Kaimiņš is known for having a camera with him most of the time. He captures what happens in the parliament and publishes it on his YouTube channel, showing his perceived flaws in the Latvian Parliament.

=== Who Owns the State? ===
On May 3, 2016 he started his own new political movement Who Owns the State? (Kam pieder valsts, abbreviated as KPV LV).

This party is characterised as anti-establishment populist. Polls show that the average voter for this party would be a Latvian speaking young adult male.

Kaimiņš states that KPV LV is not a populist party, citing a specific programme, which he briefly describes as follows: "Our party is a party that defends the interests of Latvian taxpayers."

There has been criticism of the party from ex-members who have chosen to leave KPV LV. Journalist Ilmārs Poikāns, who was one of the more well-known members of the party, revealed that he did not like Kaimiņš's style of leadership.
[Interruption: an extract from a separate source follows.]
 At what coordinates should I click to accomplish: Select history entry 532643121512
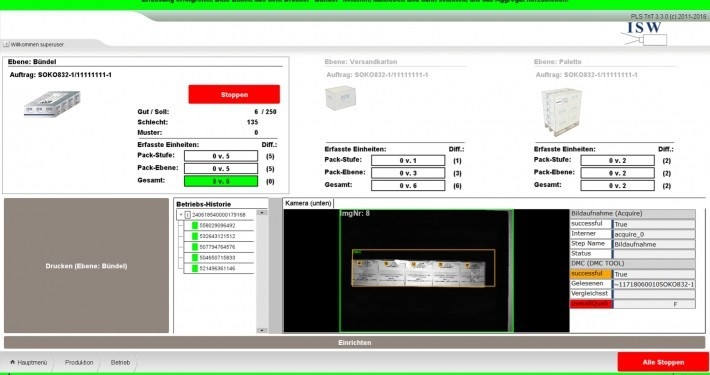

Certain promises were broken, for instance, the lawyer Aldis Gobzems was nominated to run for Mayor of Riga in the municipal elections, even though Kaimiņš had said that he would not be nominated by the party.

In January 2020, Kaimiņš was expelled from the KPV LV parliamentary faction owing to alleged disloyalty to the party line.

== Legal troubles ==
Coming back from a business trip to Lisbon in 2016, Kaimiņš was accused of behaving aggressively towards a flight attendant when he complained that announcements concerning arrangements for transit passengers were being made only in English and Russian and not Latvian, even though they were in Latvian airspace at a time when Latvia held the rotating Presidency of the Council of the European Union. He videoed the conversation and refused to delete the film, at which point he was informed that the police would be alerted. When the plane landed, got a chat with a flight attendant about the languages on a video and when she asked him to delete it, he refused. When the plane had landed in Riga, Kaimiņš was indeed met by the police and was briefly detained, although he insists he voluntarily reported to the police.

In 2014, following the annual Latvian theatre awards ceremony Spēlmaņu nakts a press photographer pressed charges against Kaimiņš, accusing him of humiliation and physical and verbal harassment. The case was brought before the Ethics Committee of the Saeima, before which he has also been summoned subsequently.
Artuss Kaimiņš has repeatedly been blamed for promoting alcohol in his video blogs and interviews as a radio host in Boom FM. The radio station is not registered as a media outlet so it is not regulated by the government.

On 21 June 2018, the Saeima Mandates, Ethics and Submissions Committee granted permission for Kaimiņš to be detained and searched with regard to an ongoing corruption investigation.